(INFORMATION SHOWN)
● ● ● ● ● ● ●

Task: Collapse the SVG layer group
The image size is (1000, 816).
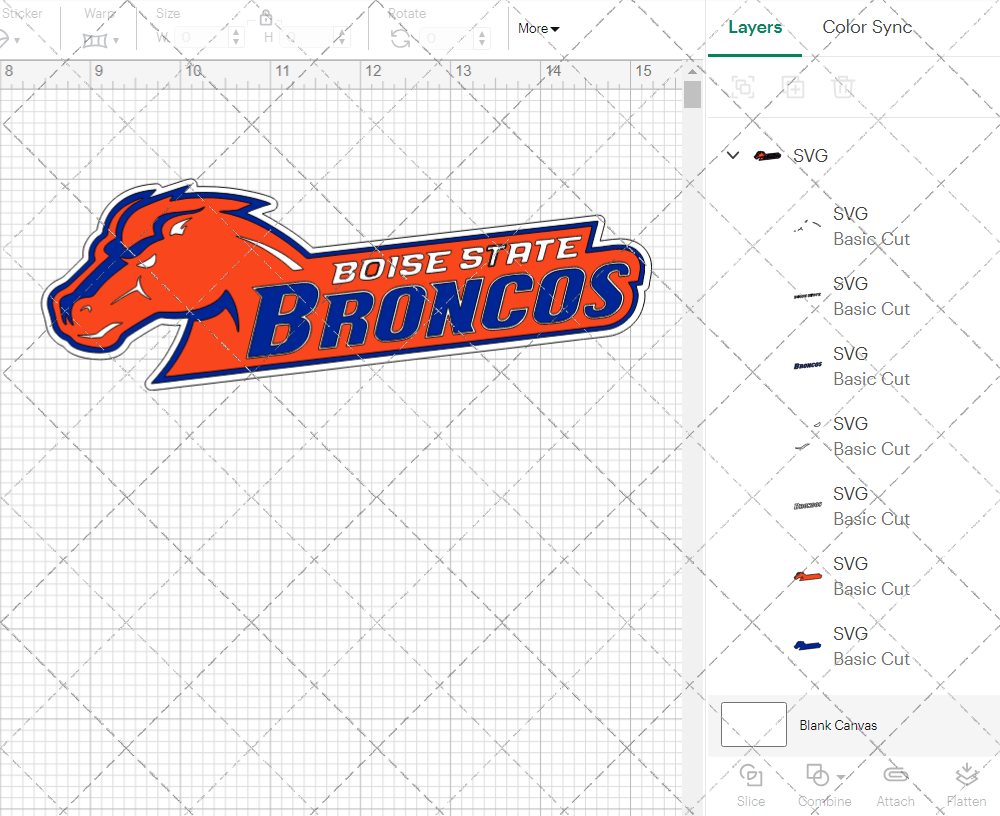Action: (733, 155)
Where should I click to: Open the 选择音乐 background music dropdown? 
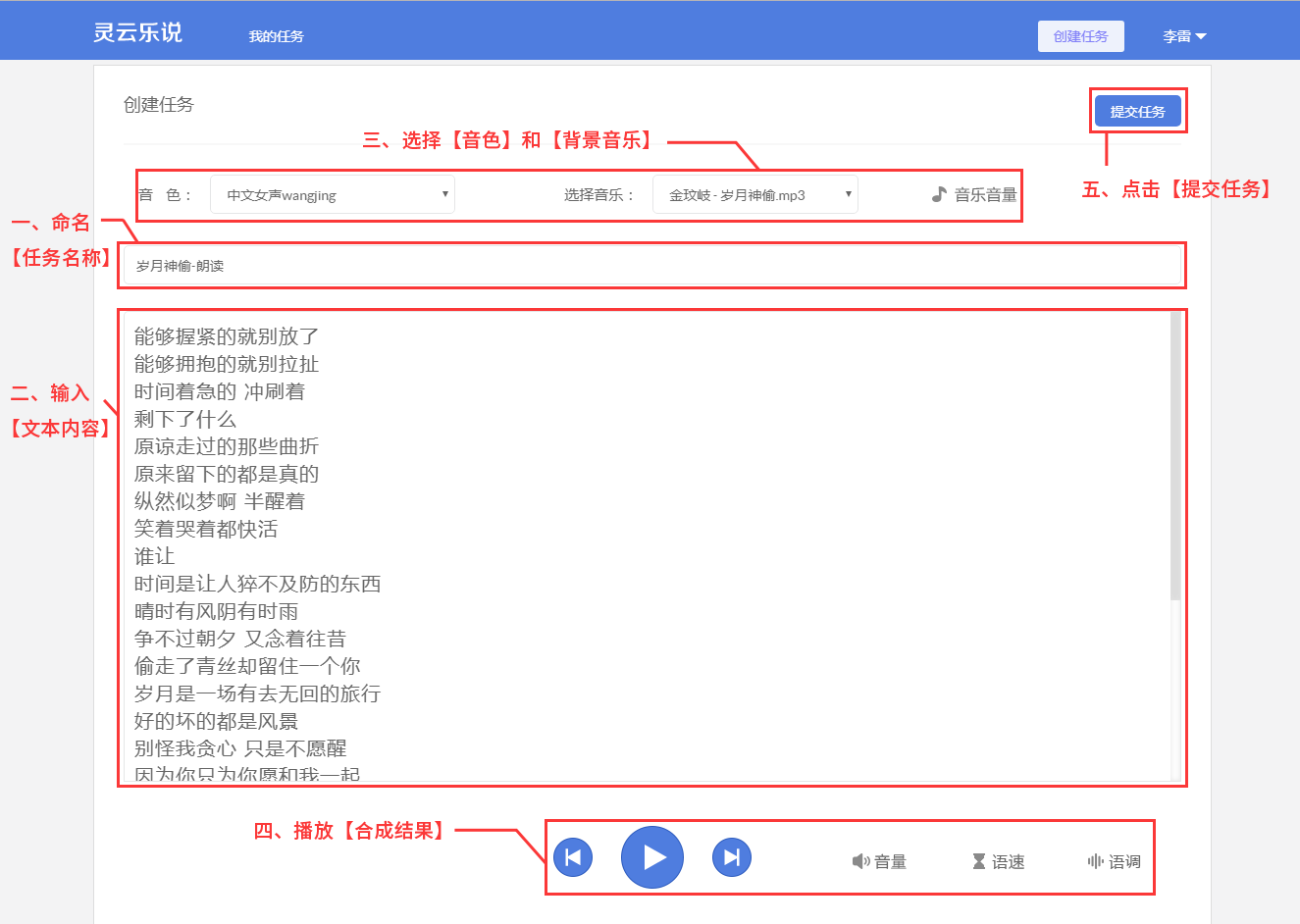click(754, 194)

● ● ● ● ● ● ●

Reproduce the records above word for word, leaving out the pictures.

(ANSWER TO THIS EXERCISE)
Task: Collapse the SVG layer group
The image size is (1000, 816).
Action: (733, 155)
Where should I click to: Open the 选择音乐 background music dropdown? 
click(754, 194)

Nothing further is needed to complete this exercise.